Material for the task:
*** Begin section ***

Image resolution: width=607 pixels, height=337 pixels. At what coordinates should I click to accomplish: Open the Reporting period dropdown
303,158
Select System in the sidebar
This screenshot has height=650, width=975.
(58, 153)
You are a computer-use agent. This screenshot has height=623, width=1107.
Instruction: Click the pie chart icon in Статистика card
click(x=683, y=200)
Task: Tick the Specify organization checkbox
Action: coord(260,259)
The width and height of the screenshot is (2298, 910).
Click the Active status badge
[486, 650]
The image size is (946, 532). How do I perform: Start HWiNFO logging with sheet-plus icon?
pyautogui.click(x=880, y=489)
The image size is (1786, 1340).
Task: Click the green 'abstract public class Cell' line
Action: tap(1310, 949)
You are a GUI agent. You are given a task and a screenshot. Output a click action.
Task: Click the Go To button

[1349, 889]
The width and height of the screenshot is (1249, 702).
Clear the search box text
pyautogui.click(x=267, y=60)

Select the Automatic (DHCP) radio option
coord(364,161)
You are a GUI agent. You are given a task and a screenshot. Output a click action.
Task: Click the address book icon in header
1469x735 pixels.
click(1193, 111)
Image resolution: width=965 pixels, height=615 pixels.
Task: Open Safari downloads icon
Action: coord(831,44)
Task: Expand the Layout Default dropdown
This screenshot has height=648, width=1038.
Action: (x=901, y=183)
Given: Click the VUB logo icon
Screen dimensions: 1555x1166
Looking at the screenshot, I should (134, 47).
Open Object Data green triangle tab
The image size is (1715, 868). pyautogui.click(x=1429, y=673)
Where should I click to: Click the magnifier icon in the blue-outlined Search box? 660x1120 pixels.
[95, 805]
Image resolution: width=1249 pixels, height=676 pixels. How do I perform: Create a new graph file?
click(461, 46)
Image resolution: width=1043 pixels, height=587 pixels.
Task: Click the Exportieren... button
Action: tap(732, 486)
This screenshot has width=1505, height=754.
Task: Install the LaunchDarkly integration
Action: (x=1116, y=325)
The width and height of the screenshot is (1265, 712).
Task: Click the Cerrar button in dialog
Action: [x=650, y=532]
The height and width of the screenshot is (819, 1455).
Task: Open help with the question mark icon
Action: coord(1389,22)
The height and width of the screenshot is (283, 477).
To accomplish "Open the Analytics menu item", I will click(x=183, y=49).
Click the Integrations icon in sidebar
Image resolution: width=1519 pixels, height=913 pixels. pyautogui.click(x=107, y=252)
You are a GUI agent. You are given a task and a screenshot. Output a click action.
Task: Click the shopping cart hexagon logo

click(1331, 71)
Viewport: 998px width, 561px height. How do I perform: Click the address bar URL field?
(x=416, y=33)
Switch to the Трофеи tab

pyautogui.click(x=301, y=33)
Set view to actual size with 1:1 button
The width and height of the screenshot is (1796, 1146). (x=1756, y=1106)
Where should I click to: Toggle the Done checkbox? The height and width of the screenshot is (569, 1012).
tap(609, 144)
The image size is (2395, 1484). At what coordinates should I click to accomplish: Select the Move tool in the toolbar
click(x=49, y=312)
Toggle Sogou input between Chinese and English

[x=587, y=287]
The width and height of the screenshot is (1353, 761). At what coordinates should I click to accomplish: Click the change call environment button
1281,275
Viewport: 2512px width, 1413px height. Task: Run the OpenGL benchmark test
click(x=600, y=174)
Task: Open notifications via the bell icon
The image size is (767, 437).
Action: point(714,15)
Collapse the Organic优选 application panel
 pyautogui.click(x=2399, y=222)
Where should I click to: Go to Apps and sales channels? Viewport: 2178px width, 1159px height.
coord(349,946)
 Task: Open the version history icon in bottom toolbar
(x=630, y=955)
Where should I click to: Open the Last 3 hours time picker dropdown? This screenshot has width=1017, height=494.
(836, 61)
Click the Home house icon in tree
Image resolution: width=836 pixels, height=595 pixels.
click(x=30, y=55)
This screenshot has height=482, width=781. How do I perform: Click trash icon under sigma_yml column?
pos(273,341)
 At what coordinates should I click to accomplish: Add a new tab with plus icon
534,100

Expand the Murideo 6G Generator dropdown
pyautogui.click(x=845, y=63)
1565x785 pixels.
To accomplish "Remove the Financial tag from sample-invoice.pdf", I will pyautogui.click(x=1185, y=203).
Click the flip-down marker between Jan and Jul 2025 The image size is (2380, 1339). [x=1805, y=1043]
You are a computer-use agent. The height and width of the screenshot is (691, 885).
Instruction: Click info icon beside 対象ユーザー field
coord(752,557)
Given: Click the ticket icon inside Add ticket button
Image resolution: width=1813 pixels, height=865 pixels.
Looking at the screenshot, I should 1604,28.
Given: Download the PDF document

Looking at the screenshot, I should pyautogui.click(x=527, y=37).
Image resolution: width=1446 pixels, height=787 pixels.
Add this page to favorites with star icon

*** End section ***

Brief:
Return the lines of the listing above exactly as they appear, starting with the first and stopping after the line that holds "Task: Click the address book icon in header".

Output of the exercise:
Image resolution: width=607 pixels, height=337 pixels. At what coordinates should I click to accomplish: Open the Reporting period dropdown
303,158
Select System in the sidebar
This screenshot has height=650, width=975.
(58, 153)
You are a computer-use agent. This screenshot has height=623, width=1107.
Instruction: Click the pie chart icon in Статистика card
click(x=683, y=200)
Task: Tick the Specify organization checkbox
Action: coord(260,259)
The width and height of the screenshot is (2298, 910).
Click the Active status badge
[486, 650]
The image size is (946, 532). How do I perform: Start HWiNFO logging with sheet-plus icon?
pyautogui.click(x=880, y=489)
The image size is (1786, 1340).
Task: Click the green 'abstract public class Cell' line
Action: tap(1310, 949)
You are a GUI agent. You are given a task and a screenshot. Output a click action.
Task: Click the Go To button

[1349, 889]
The width and height of the screenshot is (1249, 702).
Clear the search box text
pyautogui.click(x=267, y=60)

Select the Automatic (DHCP) radio option
coord(364,161)
You are a GUI agent. You are given a task and a screenshot. Output a click action.
Task: Click the address book icon in header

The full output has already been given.